--- Begin Listed entries ---
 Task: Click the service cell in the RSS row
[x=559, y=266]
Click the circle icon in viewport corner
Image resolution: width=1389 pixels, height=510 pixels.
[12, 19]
--- End Listed entries ---
▸ Exercise description
Find every line in the items above that contains the string "Click" and copy each line in full.

▸ Complete answer
 Task: Click the service cell in the RSS row
Click the circle icon in viewport corner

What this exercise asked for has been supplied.